Passage
Children With An Incarcerated Parent: Behavioral Health, Actions, and Everyday Social Life
My name is Teyonna Little. I am a ninth grade student at Science Leadership Academy. For the fourth quarter project at SLA, the ninth grade class are researching and studying issues in the world that affects them personally or that they are deeply interested in. This project is called You and The World. After seeking multiple topics about youth and issues concerning North Philadelphia specifically, I came up with an idea that affects me personally and young children and teens all over the world. I chose to focus on “Children with Incarcerated Parents or a parent.” While doing this topic, my goal is to learn more about the way children respond to their parent being imprisoned and they everyday behavior concerning their social life and different environments. I am really interested in learning more about this topic because I currently go through the same issue, with my biological father being incarcerated for a long period of time. These behaviors and responses in this specific group of children matters today because it affects their future, their behaviors, and what they would be like, or who they would be throughout the rest of their lives. It is important to know this so that others who don’t struggle with the same issue will know how to respond to certain reactions and completely understand why someone is acting the way they are acting.
Children with a parent or parents in jail or in prison has a common symptom or sign that they are going through something specifically dealing with their behavioral health. You can see this in their social lifestyle; rather someone else is bringing up their missing parent at a school event or they are really withdrawn when other adults talk about it. They tend to become antisocial, and isn’t so comfortable around certain things and certain people. They are emotional and can struggle in school or just simply having a hard time being around other children. Research shows that children and teenagers with incarcerated parents or parent have 8 of 16 mental and physical health issues.
As I am continuing with my research concerning this issue, my understanding becomes more open and more clear of behaviors I have experienced with myself in my past and in my present. There is so much more to be opened and shared, and I am determined to get others more aware of these children and their behaviors. As of now, I am wondering and more open to know about how these behaviors are dealt with, how the parent that is incarcerated feel, and how life and opportunities can be made easier and less stressful regarding a strong relationship with the wired fence between children and their parent.

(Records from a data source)
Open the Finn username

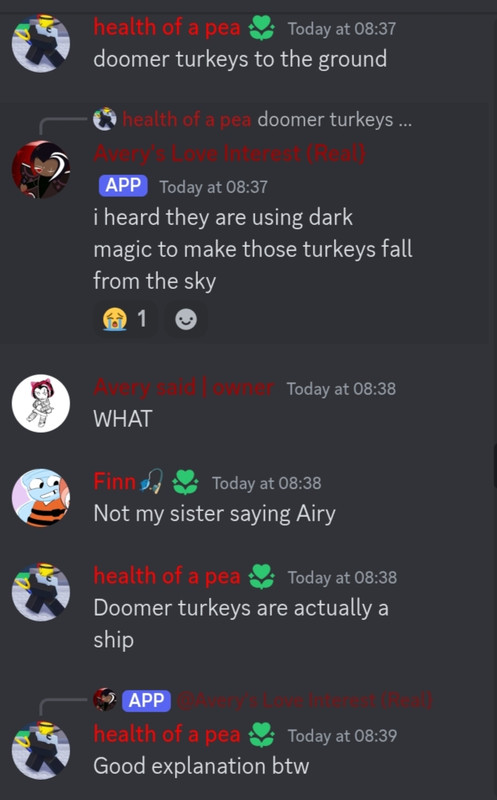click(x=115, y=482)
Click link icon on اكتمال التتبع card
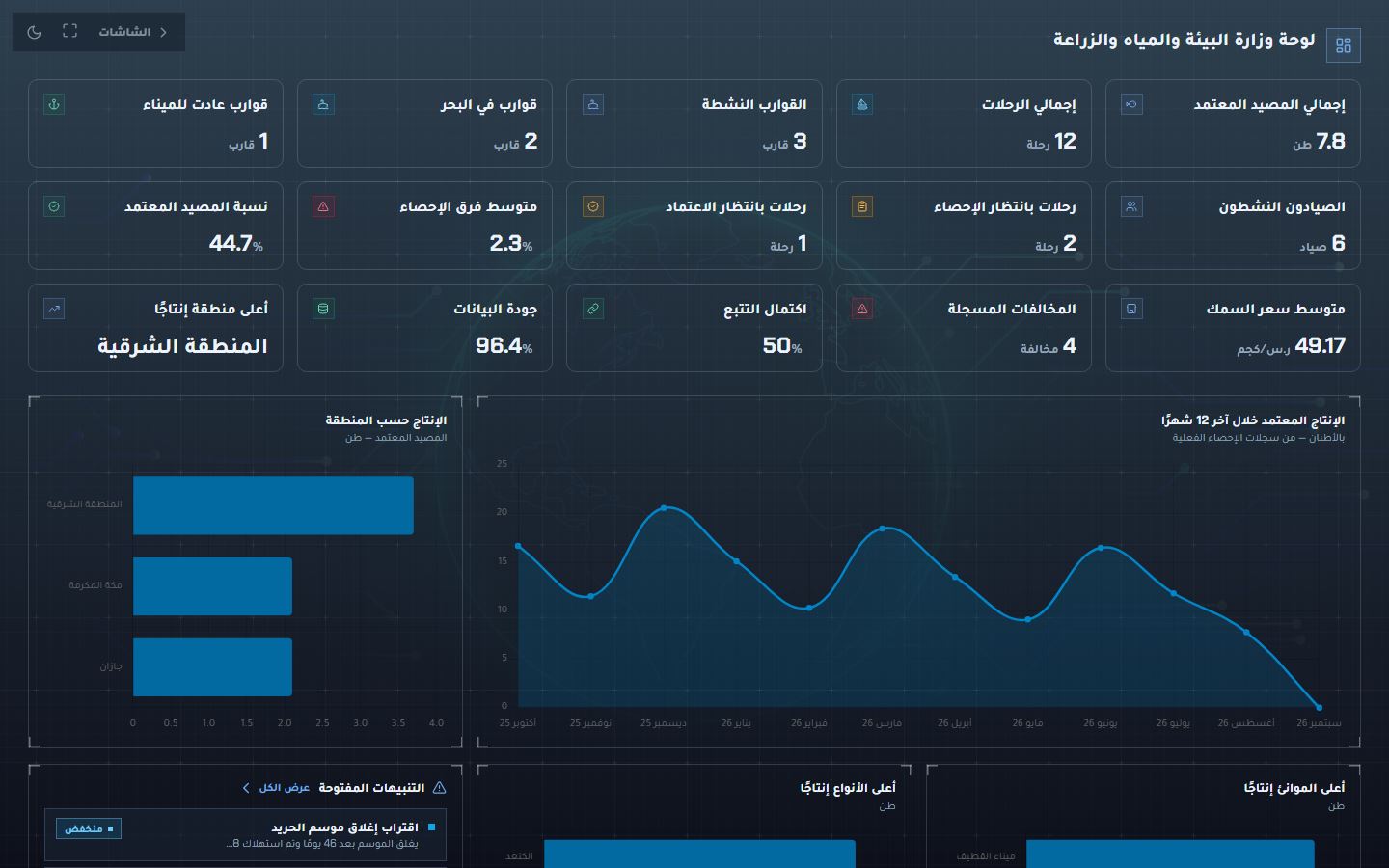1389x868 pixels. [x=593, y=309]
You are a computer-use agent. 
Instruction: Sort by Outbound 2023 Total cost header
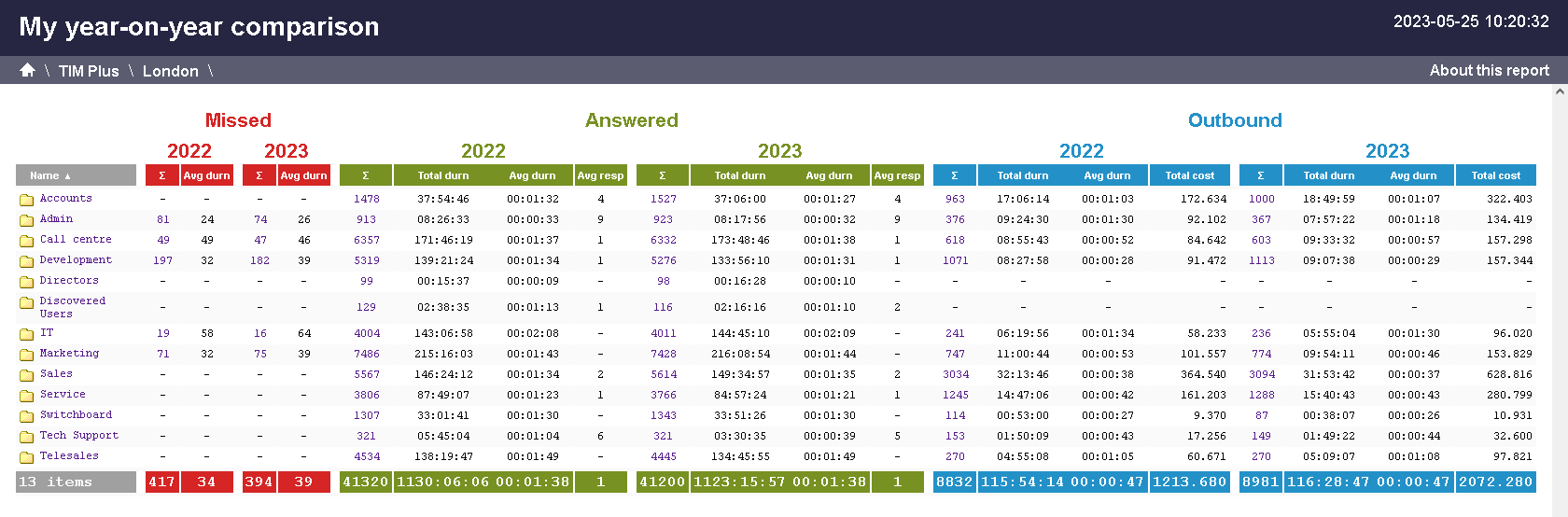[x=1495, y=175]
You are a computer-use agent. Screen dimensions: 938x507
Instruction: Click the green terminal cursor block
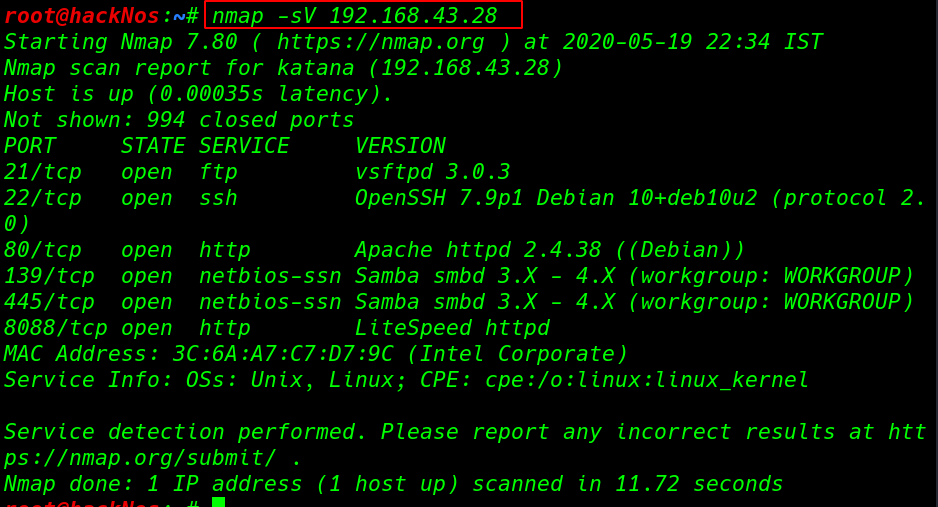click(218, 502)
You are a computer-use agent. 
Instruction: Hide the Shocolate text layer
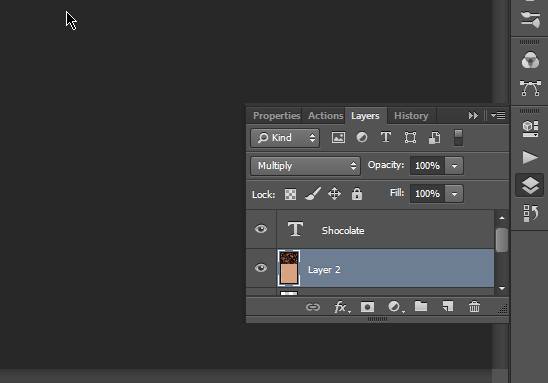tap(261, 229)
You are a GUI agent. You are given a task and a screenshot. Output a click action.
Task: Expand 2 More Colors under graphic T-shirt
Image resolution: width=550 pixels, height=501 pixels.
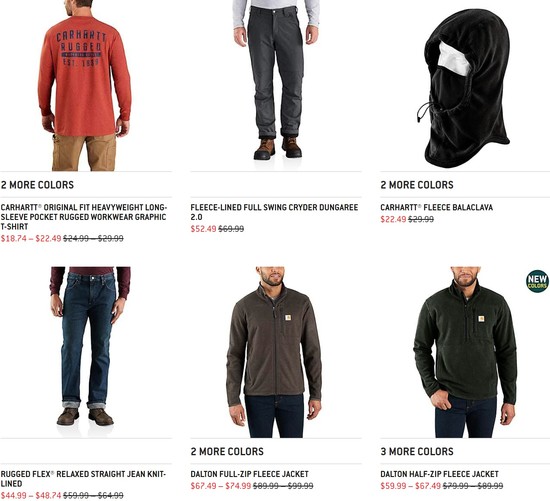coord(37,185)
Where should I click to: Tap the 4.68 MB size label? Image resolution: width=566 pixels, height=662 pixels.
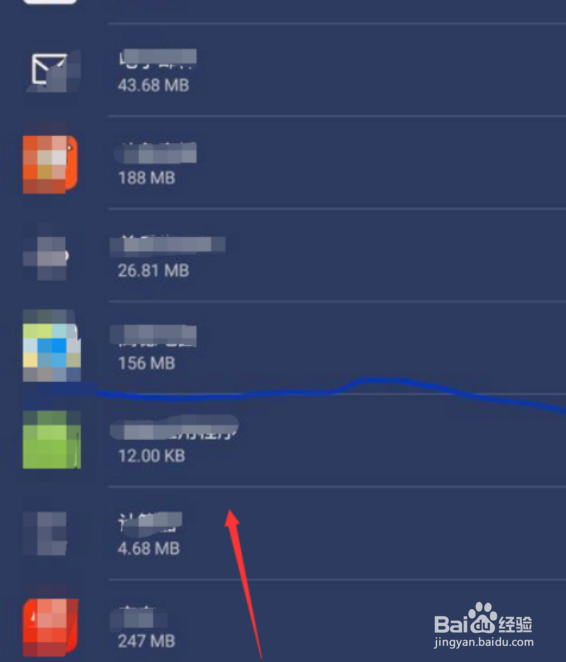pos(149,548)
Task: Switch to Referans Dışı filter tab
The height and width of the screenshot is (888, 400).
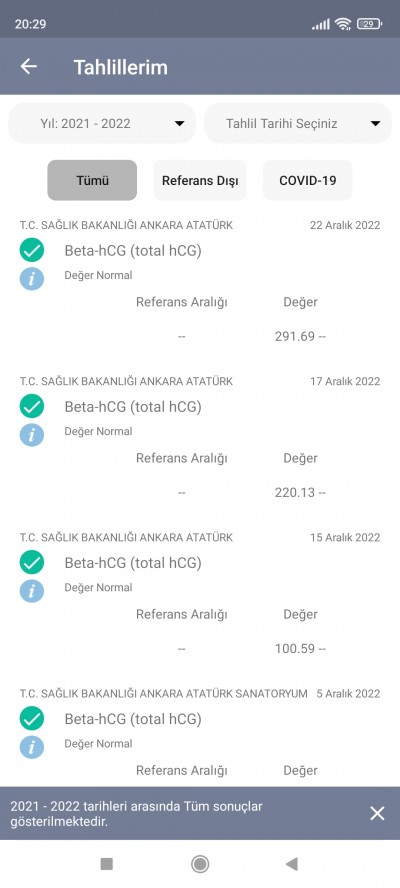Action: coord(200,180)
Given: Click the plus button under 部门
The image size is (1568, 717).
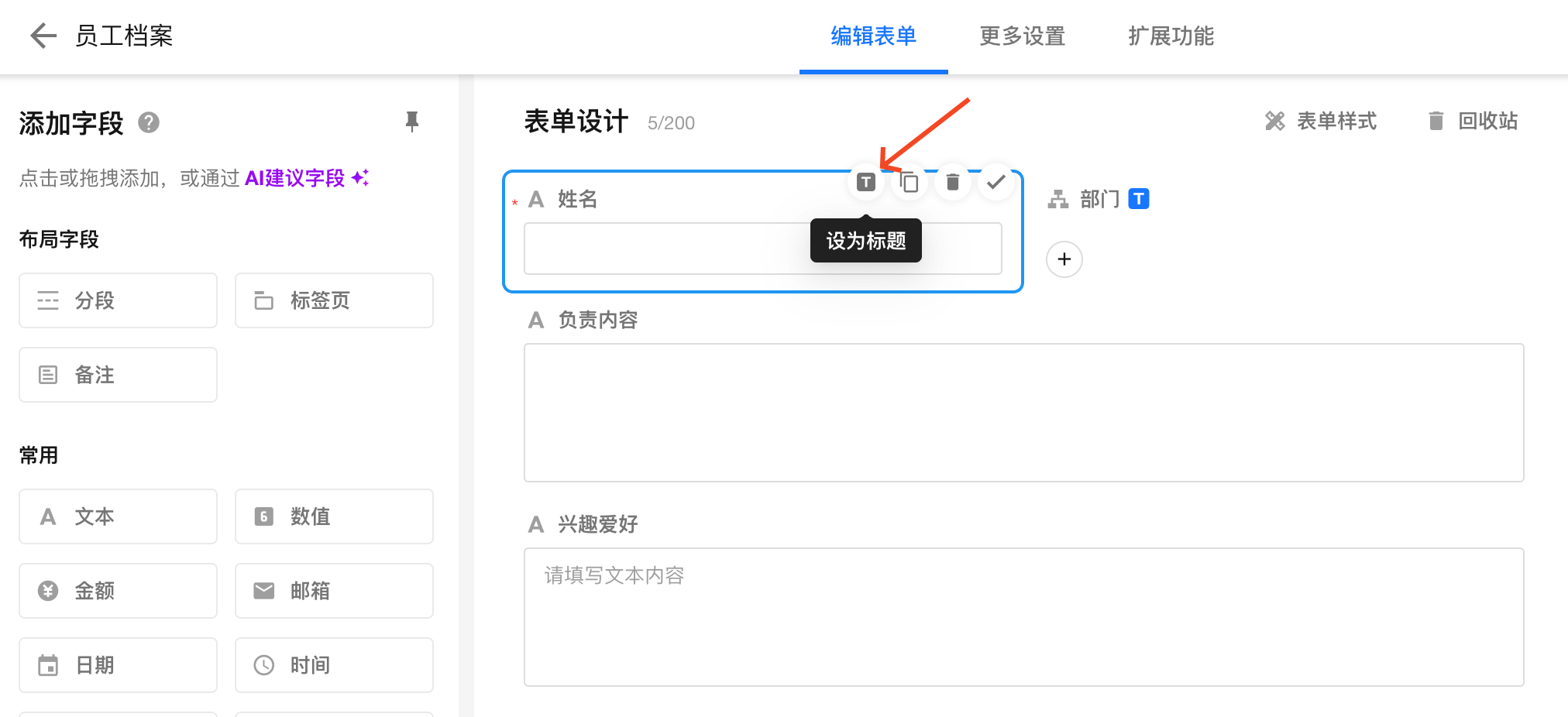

Your assignment
Could you copy the passage about children with an incarcerated parent word for word, starting with "As I am continuing" and going on through "and their parent."?

Result
As I am continuing with my research concerning this issue, my understanding becomes more open and more clear of behaviors I have experienced with myself in my past and in my present. There is so much more to be opened and shared, and I am determined to get others more aware of these children and their behaviors. As of now, I am wondering and more open to know about how these behaviors are dealt with, how the parent that is incarcerated feel, and how life and opportunities can be made easier and less stressful regarding a strong relationship with the wired fence between children and their parent.